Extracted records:
....
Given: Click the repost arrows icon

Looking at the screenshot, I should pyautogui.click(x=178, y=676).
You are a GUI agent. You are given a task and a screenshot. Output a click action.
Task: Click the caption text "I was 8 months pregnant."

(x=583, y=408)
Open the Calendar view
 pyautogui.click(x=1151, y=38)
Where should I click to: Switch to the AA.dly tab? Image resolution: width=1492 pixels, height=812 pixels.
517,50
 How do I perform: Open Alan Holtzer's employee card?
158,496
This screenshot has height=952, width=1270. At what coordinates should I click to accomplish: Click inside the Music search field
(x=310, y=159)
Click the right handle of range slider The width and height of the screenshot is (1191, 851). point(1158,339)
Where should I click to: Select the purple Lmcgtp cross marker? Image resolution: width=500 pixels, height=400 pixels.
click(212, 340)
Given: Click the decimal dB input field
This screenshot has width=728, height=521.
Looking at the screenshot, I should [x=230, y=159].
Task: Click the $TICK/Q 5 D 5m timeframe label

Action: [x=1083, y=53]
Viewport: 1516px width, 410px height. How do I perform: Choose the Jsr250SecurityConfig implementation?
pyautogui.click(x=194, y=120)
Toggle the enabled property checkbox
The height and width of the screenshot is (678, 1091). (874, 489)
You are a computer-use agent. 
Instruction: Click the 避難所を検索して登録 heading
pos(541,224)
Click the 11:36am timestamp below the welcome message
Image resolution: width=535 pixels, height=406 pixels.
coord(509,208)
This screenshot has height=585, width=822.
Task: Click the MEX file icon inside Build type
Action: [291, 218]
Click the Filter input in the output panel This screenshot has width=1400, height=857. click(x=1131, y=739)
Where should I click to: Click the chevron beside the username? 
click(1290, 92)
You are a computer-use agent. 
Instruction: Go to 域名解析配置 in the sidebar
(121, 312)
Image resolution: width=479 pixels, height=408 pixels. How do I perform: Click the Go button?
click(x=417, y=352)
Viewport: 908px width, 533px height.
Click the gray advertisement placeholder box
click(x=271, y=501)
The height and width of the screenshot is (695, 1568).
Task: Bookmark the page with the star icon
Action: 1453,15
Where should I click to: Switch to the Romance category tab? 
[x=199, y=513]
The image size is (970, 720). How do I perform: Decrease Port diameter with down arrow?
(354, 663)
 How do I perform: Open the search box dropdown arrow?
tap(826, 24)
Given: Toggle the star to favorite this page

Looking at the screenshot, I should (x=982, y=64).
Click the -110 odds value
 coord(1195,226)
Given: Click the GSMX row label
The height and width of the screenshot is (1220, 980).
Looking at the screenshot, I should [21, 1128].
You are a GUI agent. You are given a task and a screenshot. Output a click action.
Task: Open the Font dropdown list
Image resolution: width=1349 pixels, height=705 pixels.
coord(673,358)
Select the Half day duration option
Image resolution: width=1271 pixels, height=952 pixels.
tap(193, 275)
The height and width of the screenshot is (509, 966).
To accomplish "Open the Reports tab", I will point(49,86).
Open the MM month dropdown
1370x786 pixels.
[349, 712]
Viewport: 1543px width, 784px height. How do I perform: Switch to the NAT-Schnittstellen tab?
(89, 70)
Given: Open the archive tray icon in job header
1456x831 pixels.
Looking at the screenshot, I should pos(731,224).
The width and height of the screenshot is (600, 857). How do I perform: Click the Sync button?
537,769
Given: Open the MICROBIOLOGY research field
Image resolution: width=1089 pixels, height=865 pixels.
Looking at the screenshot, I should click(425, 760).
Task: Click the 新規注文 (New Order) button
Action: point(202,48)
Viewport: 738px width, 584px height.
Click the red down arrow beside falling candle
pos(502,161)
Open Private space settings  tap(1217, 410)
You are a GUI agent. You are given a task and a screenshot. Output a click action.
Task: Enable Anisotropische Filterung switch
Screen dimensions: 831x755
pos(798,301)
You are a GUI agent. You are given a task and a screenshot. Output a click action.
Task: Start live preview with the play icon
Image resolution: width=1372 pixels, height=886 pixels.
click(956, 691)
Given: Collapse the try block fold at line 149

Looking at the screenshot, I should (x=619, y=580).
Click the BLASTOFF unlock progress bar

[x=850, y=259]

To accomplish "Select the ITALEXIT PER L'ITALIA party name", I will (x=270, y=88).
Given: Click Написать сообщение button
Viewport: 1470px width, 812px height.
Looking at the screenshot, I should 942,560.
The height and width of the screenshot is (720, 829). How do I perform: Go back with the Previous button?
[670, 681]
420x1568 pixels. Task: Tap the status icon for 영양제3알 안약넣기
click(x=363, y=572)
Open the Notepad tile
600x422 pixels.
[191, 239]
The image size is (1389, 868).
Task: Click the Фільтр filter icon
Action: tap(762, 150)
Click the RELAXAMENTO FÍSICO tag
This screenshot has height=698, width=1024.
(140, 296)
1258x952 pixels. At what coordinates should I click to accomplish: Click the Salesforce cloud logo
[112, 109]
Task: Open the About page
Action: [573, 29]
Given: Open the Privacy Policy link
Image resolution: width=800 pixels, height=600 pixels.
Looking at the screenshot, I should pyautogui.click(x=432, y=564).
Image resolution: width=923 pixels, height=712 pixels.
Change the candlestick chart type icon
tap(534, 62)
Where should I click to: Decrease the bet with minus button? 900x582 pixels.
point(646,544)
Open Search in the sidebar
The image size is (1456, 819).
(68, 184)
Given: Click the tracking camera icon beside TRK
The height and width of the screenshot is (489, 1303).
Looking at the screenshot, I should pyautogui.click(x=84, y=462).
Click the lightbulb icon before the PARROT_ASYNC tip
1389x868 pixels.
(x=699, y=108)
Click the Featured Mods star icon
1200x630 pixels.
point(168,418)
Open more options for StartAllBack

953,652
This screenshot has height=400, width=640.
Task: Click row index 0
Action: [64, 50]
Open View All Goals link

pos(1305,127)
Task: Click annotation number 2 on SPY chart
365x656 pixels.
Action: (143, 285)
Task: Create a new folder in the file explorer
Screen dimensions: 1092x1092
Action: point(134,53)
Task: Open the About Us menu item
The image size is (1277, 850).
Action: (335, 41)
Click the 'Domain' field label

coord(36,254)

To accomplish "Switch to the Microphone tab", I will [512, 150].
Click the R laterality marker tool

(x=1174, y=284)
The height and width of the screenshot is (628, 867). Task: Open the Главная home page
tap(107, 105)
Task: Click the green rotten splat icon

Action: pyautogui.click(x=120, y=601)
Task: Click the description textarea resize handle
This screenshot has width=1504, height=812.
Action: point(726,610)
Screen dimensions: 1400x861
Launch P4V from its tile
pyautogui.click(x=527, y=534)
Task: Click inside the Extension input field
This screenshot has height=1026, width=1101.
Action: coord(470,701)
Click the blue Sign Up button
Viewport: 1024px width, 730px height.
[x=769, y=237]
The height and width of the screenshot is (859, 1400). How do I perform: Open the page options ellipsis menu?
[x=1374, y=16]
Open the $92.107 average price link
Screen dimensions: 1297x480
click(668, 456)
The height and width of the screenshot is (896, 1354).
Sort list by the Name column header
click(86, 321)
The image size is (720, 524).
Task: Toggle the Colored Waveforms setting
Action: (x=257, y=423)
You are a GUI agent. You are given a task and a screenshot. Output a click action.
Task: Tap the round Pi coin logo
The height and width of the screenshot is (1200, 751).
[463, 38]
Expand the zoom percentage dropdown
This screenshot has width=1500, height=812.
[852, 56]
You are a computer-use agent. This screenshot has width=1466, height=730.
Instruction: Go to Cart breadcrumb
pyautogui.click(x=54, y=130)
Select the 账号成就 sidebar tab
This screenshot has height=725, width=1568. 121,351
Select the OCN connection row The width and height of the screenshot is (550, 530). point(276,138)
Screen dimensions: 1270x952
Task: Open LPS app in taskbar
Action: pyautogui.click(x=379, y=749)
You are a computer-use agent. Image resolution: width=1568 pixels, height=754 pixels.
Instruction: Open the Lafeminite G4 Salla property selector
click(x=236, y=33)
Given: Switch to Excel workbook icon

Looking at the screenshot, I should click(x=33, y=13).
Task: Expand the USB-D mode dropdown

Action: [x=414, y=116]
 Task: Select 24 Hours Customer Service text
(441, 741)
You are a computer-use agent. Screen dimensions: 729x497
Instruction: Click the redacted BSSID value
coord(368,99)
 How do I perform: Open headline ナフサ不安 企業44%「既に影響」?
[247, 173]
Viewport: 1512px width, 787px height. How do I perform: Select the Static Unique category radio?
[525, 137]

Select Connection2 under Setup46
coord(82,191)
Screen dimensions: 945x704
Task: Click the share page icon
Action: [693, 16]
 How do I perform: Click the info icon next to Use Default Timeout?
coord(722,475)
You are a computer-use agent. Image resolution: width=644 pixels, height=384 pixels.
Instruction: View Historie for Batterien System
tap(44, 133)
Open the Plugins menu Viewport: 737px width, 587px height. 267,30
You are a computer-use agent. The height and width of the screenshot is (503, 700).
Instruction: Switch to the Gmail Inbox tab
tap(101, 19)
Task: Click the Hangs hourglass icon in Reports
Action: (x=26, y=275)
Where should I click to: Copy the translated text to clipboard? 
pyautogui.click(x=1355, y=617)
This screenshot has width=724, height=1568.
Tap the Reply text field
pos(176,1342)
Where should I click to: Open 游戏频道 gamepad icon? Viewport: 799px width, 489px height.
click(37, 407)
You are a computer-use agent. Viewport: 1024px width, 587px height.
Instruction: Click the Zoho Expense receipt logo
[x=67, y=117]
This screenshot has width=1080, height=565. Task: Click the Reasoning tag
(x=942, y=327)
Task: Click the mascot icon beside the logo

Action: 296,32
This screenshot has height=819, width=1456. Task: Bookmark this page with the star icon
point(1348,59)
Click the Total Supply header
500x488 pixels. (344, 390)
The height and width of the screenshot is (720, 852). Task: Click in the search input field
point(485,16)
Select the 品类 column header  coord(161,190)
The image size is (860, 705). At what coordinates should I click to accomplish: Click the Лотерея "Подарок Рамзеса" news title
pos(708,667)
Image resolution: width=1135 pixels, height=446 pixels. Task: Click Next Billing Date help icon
....
▶ Prompt
Turn the lines of data between the line containing "The height and width of the screenshot is (896, 1354)." and the line containing "Action: pyautogui.click(x=379, y=749)", inclusive, into a numbered list. Leave out any blank lines.

▶ Expected answer
1. The height and width of the screenshot is (896, 1354).
2. Sort list by the Name column header
3. click(86, 321)
4. The image size is (720, 524).
5. Task: Toggle the Colored Waveforms setting
6. Action: (x=257, y=423)
7. You are a GUI agent. You are given a task and a screenshot. Output a click action.
8. Task: Tap the round Pi coin logo
9. The height and width of the screenshot is (1200, 751).
10. [463, 38]
11. Expand the zoom percentage dropdown
12. This screenshot has width=1500, height=812.
13. [852, 56]
14. You are a computer-use agent. This screenshot has width=1466, height=730.
15. Instruction: Go to Cart breadcrumb
16. pyautogui.click(x=54, y=130)
17. Select the 账号成就 sidebar tab
18. This screenshot has height=725, width=1568. 121,351
19. Select the OCN connection row The width and height of the screenshot is (550, 530). point(276,138)
20. Screen dimensions: 1270x952
21. Task: Open LPS app in taskbar
22. Action: pyautogui.click(x=379, y=749)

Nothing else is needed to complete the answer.